(WHAT YOU HAVE TO DO) In the listing that follows, how many lines contain "Task"? Give the number only.

(DATA EXCERPTS)
***

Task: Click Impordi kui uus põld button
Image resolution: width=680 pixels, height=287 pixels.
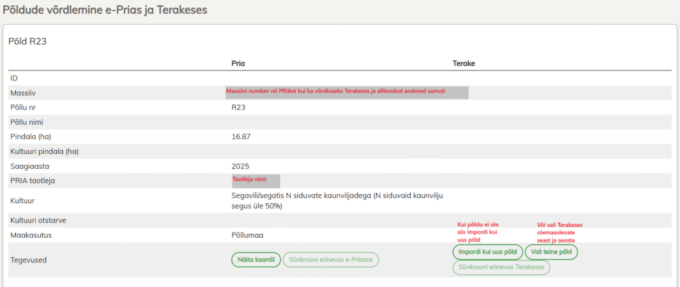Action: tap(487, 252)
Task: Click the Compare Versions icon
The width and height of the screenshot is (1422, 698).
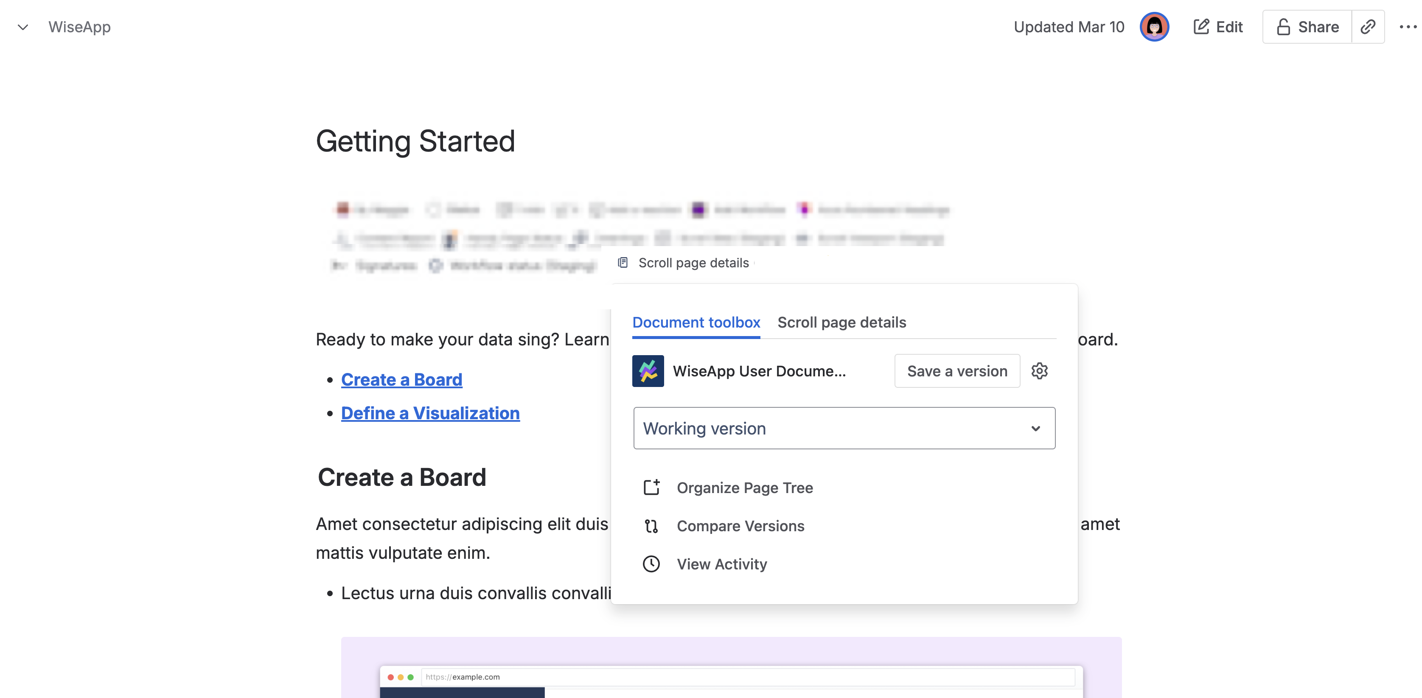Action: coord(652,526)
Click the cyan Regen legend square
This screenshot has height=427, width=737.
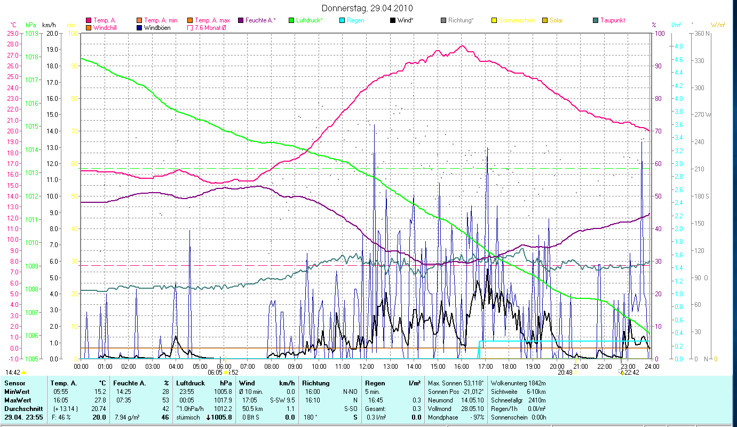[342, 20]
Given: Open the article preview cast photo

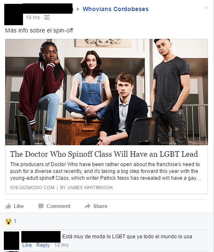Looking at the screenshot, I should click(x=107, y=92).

***

(WRITTEN RESPONSE) 2